Posted in Arts, Barack Obama, Biography, Books, History, Media Archive, Monographs, Politics/Public Policy, United States on 2017-12-25 20:57Z by Steven

Obama: An Intimate Portrait: The Historic Presidency in Photographs

Little, Brown and Company
2017-11-07
352 pages
Hardcover ISBN-13: 9780316512572

Pete Souza

Foreword by: Barack Obama

Relive the extraordinary Presidency of Barack Obama through White House photographer Pete Souza’s behind-the-scenes images and stories in this #1 New York Times bestseller–with a foreword from the President himself.

During Barack Obama’s two terms, Pete Souza was with the President during more crucial moments than anyone else–and he photographed them all. Souza captured nearly two million photographs of President Obama, in moments highly classified and disarmingly candid.

» **SUPPLIED ENTRIES**
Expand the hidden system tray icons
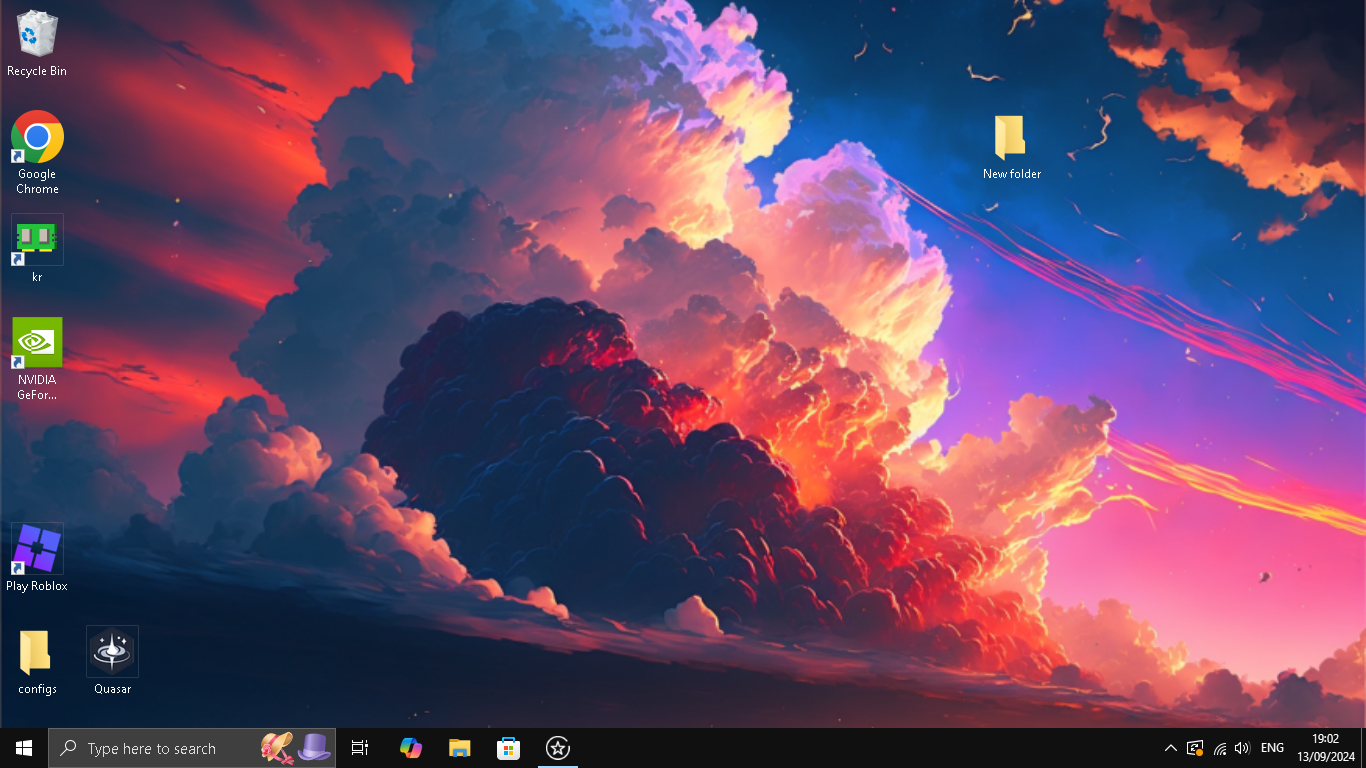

---

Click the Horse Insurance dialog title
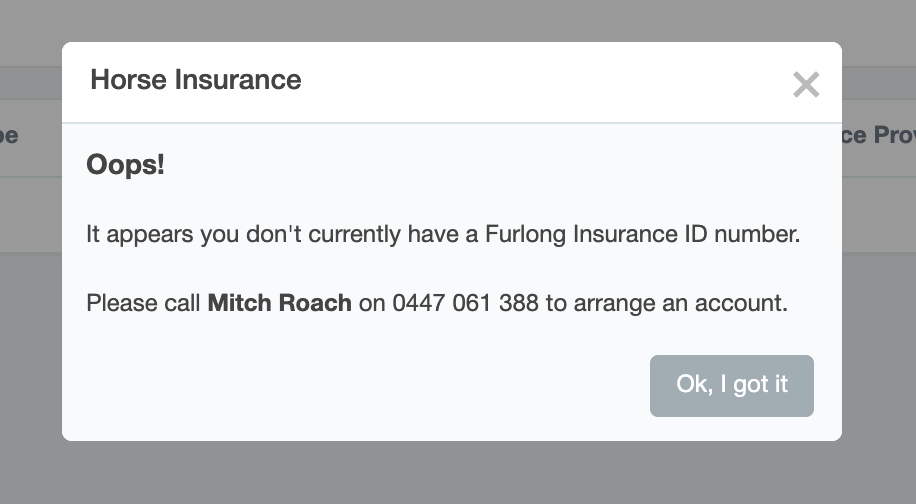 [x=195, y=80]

...

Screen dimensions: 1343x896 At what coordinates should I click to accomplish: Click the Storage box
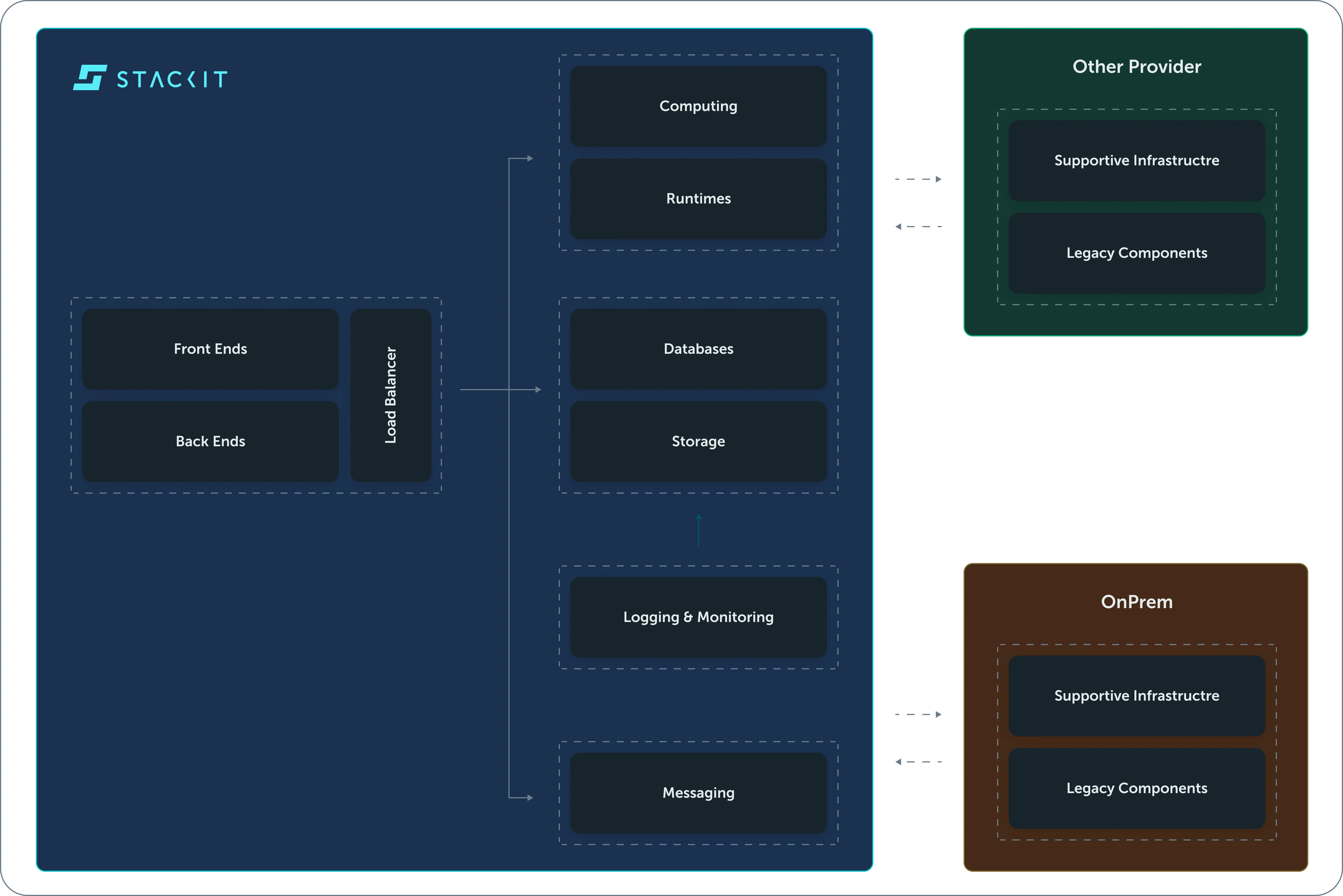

» **INSTRUCTIONS**
1. According to the book listing, how many photographs did Pete Souza capture of President Obama?
2. Condense the paragraph of the book listing that begins "During Barack Obama's two terms" into a single shorter sentence that keeps its main facts.
3. Resume the book listing about the Obama photo book from its last sentence, carrying the description forward.

» **ANSWERS TO THE EXERCISE**
1. Nearly two million.

2. Across both of Obama's terms, Pete Souza was present for more crucial moments than anyone else and took nearly two million photographs of the President, from highly classified scenes to candid ones.

3.
Obama: An Intimate Portrait reproduces more than 300 of Souza’s most iconic photographs with fine-art print quality in an oversize collectible format. Together they document the most consequential hours of the Presidency–including the historic image of President Obama and his advisors in the Situation Room during the bin Laden mission–alongside unguarded moments with the President’s family, his encounters with children, interactions with world leaders and cultural figures, and more.

Souza’s photographs, with the behind-the-scenes captions and stories that accompany them, communicate the pace and power of our nation’s highest office. They also reveal the spirit of the extraordinary man who became our President. We see President Obama lead our nation through monumental challenges, comfort us in calamity and loss, share in hard-won victories, and set a singular example to “be kind and be useful,” as he would instruct his daughters.

This book puts you in the White House with President Obama, and will be a treasured record of a landmark era in American history.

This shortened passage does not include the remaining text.